Pourquoi un humanoïde renverse la logique de sécurité de l’usine, et ce que cela coûte en heures de fonctionnement. Une machine à deux jambes ne reste debout que tant que son régulateur tourne, ce qui fait de l’arrêt sûr précisément le moment où elle tombe; la norme qui doit combler ce trou n’est pas encore une norme, et le déploiement le mieux documenté au monde compte après onze mois 1 250 heures de fonctionnement.
Questions fréquentes
Pourquoi un robot humanoïde inverse-t-il la logique de sécurité de l'usine ?+
La sécurité des machines repose depuis quarante ans sur une hypothèse : si le courant s'interrompt, le danger s'arrête. Avec une machine bipède, cette hypothèse s'inverse, car un humanoïde ne reste debout que tant que son régulateur tourne. L'arrêt sûr est précisément le moment où il tombe.

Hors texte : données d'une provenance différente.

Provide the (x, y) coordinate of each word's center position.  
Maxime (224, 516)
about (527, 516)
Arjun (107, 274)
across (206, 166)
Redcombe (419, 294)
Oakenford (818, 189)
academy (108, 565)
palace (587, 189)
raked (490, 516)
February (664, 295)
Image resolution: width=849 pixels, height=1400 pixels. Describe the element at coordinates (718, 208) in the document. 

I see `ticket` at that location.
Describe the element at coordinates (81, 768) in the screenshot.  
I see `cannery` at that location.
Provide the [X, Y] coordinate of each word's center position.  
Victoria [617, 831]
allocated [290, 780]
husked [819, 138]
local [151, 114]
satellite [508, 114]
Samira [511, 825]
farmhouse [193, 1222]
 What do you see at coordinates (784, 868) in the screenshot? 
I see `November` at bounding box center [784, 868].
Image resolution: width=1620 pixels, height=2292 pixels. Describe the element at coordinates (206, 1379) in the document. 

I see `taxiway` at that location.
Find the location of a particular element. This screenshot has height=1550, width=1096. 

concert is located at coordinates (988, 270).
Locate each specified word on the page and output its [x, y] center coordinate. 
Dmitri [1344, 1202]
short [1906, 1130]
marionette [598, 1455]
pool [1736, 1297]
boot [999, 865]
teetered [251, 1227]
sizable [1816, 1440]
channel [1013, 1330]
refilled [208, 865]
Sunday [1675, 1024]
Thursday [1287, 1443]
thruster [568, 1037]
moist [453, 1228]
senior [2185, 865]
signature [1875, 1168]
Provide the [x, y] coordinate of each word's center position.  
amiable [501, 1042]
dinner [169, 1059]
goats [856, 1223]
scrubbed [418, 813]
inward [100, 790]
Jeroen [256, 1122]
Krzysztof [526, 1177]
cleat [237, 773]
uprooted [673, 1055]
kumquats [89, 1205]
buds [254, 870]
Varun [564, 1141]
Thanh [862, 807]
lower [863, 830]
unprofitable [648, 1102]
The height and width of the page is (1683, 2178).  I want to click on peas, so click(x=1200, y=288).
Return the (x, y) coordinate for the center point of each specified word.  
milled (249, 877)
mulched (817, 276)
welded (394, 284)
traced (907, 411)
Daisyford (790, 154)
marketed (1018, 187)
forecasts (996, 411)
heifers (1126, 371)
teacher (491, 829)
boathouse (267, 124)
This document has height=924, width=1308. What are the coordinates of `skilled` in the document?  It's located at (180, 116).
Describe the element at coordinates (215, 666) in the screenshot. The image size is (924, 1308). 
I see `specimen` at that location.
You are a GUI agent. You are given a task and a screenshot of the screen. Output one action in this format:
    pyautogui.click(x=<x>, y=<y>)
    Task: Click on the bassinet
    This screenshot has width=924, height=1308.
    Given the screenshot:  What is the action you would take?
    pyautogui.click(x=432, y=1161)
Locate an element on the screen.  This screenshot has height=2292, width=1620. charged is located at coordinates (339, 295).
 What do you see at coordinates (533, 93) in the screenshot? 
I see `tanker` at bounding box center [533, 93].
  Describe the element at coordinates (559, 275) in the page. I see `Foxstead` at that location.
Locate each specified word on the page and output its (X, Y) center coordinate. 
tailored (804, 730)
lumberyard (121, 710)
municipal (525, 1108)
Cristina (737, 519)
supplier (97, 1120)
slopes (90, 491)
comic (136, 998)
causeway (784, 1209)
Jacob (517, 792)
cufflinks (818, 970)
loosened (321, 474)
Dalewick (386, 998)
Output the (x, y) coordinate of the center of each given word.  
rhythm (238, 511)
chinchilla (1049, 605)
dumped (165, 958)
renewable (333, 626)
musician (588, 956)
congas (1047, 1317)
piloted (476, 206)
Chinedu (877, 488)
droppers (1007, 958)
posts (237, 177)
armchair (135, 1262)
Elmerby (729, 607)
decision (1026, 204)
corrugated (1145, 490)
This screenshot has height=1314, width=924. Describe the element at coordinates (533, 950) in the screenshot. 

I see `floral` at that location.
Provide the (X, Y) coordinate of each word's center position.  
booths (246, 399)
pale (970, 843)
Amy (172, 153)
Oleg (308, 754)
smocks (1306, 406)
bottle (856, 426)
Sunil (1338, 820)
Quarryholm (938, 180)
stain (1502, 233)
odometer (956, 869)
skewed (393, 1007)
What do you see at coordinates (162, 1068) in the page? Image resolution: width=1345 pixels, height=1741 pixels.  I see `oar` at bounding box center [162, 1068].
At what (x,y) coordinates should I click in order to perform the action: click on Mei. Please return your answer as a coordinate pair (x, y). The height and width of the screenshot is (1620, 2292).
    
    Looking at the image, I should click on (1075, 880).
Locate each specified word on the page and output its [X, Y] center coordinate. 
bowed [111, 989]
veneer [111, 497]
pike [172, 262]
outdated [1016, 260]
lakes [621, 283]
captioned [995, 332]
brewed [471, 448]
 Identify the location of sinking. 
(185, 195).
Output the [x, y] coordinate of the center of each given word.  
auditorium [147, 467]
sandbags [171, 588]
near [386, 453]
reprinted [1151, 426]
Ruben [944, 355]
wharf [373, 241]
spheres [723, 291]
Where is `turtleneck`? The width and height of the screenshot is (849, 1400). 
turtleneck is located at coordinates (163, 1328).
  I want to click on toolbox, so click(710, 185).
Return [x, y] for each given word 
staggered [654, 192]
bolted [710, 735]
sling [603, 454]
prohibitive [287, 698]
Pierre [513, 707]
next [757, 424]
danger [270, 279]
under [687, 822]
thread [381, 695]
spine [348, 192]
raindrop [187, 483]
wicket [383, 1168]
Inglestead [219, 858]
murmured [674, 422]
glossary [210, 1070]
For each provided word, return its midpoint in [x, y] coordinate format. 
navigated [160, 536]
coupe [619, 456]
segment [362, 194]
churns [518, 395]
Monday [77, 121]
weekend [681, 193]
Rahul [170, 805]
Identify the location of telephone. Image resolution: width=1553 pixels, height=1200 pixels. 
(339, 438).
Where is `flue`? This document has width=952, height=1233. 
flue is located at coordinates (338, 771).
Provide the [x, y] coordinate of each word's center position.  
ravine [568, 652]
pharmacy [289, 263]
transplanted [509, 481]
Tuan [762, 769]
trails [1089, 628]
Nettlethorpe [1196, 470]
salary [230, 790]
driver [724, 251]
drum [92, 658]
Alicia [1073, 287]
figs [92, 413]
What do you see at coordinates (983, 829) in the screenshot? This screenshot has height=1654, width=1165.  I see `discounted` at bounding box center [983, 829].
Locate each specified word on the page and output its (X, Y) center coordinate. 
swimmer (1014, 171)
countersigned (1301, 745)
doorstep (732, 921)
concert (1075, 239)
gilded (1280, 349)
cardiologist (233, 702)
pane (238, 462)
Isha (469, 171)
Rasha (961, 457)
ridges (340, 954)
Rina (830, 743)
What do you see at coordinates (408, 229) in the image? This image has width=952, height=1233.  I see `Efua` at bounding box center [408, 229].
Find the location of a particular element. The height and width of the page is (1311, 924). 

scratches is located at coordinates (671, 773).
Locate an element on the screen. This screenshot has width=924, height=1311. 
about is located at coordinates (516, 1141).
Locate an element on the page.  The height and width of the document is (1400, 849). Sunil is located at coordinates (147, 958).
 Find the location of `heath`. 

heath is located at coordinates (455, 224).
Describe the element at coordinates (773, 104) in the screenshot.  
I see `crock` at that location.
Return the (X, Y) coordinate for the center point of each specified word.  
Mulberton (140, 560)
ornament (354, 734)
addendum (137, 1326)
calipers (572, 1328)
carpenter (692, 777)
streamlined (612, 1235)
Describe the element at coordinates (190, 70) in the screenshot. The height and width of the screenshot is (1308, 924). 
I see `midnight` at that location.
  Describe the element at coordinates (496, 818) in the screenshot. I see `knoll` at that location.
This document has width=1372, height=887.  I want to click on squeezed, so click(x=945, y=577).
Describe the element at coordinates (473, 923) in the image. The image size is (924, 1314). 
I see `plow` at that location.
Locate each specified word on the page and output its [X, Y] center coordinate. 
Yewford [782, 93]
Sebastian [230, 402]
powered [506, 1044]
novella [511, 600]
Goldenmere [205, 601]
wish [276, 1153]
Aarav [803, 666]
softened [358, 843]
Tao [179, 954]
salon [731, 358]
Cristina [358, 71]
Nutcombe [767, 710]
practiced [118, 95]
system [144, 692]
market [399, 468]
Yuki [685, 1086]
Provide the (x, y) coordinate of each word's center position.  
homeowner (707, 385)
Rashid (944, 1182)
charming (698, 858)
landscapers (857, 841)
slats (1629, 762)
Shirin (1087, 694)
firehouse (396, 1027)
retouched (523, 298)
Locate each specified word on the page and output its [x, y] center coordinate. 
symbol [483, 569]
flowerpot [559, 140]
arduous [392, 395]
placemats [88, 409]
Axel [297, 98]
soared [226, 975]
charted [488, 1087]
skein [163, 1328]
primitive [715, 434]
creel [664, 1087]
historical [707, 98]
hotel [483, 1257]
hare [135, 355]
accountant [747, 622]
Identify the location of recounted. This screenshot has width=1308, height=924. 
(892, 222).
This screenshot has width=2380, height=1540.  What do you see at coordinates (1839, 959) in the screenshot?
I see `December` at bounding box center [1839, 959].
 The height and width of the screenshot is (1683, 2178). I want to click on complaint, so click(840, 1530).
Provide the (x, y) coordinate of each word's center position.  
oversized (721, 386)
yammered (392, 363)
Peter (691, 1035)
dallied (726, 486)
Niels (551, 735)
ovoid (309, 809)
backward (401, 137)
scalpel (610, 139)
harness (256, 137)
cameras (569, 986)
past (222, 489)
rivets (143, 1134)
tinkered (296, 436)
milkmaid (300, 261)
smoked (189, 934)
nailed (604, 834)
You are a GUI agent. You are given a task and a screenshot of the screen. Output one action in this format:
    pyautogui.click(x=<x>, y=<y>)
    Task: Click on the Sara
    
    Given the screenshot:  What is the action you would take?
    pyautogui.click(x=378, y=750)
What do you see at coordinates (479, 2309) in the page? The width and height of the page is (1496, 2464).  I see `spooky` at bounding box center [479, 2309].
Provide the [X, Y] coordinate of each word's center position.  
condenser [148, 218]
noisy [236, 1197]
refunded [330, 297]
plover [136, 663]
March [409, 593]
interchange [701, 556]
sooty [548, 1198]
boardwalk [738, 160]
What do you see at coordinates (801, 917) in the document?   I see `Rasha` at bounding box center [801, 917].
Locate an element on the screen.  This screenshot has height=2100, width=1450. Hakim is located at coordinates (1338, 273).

Pourquoi un humanoïde échappe-t-il à la norme de sécurité robotique ISO 10218 ?+
ISO 10218, la norme sur laquelle repose la sécurité des robots industriels, part de machines statiquement stables — des machines qui restent en place quand on les éteint. Une machine qui équilibre activement ne satisfait pas cette hypothèse, si bien que toute la catégorie des humanoïdes sort du champ de cette norme.
Où en est la norme pour les robots humanoïdes ?+
La norme censée combler le vide, ISO 25785-1, n'était au 17 juillet 2026 qu'un projet de comité, pas encore une norme. Il n'existe donc pas encore de cadre établi réglant spécifiquement la sécurité des machines bipèdes qui équilibrent activement.
Combien les robots humanoïdes fonctionnent-ils réellement aujourd'hui ?+
Bien moins que l'attention ne le laisse croire. Le déploiement le mieux documenté au monde — Figure 02 chez BMW Spartanburg — totalise après onze mois 1.250 heures de fonctionnement, selon le rapport de Figure de novembre 2025.
Pourquoi les chiffres des communiqués et ceux des heures réelles divergent-ils autant ?+
Parce qu'une démonstration n'est pas de la production. Une seule propriété technique — l'extinction n'est pas un état sûr — explique pourquoi les normes manquent, pourquoi le déploiement reste limité, et pourquoi la capacité annoncée et les heures réelles s'écartent autant.